What you have to do: Quote only the lines that start at the line with "This screenshot has width=1200, height=894." and run to the end of the entries; omit the pictures.

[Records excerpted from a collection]
◆ ◆ ◆ ◆ ◆ ◆ ◆

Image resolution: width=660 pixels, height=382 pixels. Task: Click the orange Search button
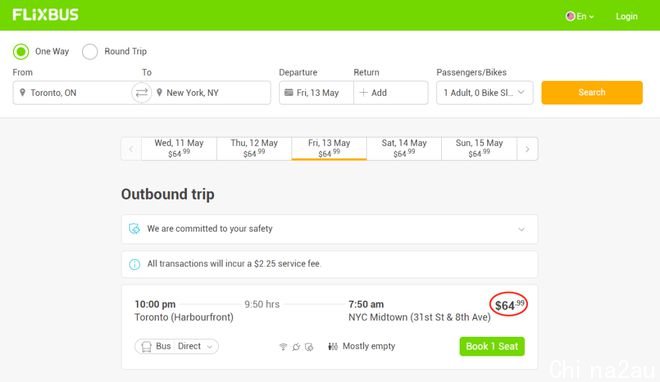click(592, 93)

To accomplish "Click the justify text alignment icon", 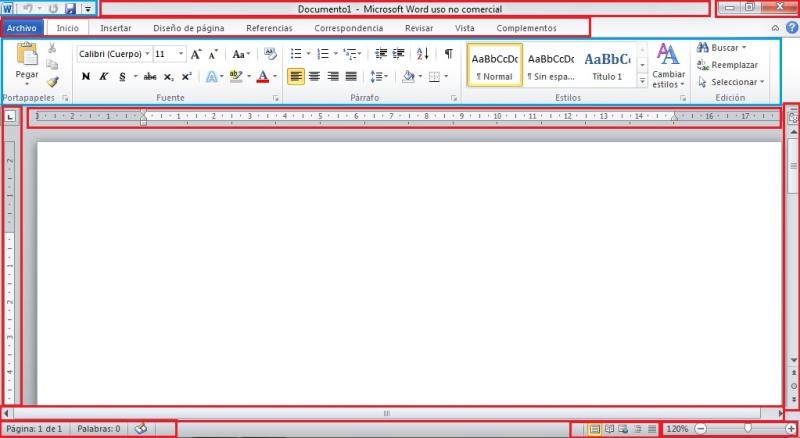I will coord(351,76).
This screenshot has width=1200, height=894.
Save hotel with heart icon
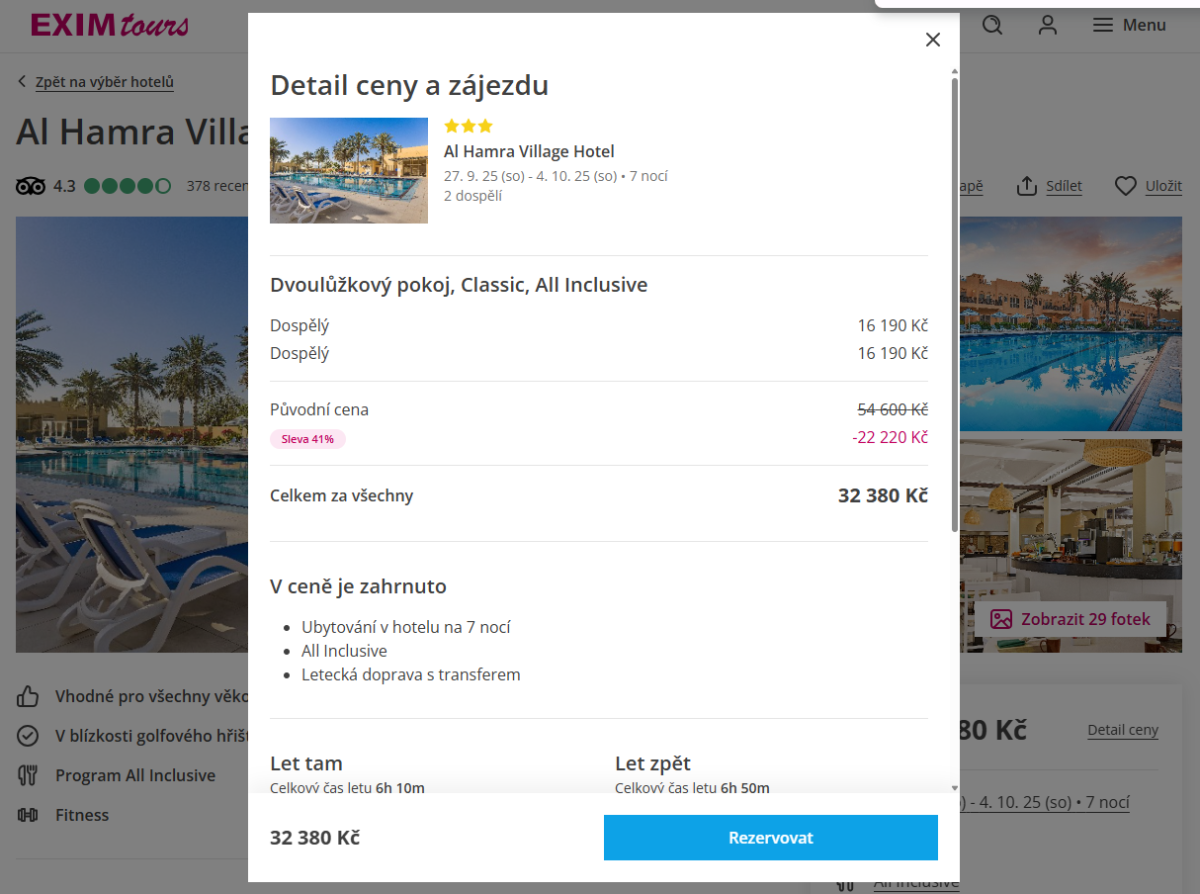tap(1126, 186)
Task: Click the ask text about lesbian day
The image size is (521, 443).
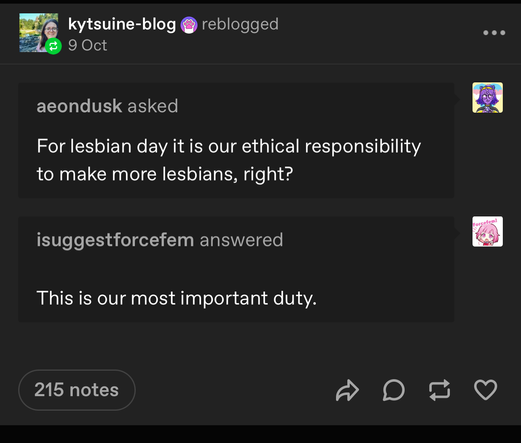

◆ ◆ ◆ ◆ ◆ ◆ ◆

Answer below:
This screenshot has width=1200, height=894.
Save hotel with heart icon
tap(1126, 186)
Task: Click the ask text about lesbian day
The image size is (521, 443).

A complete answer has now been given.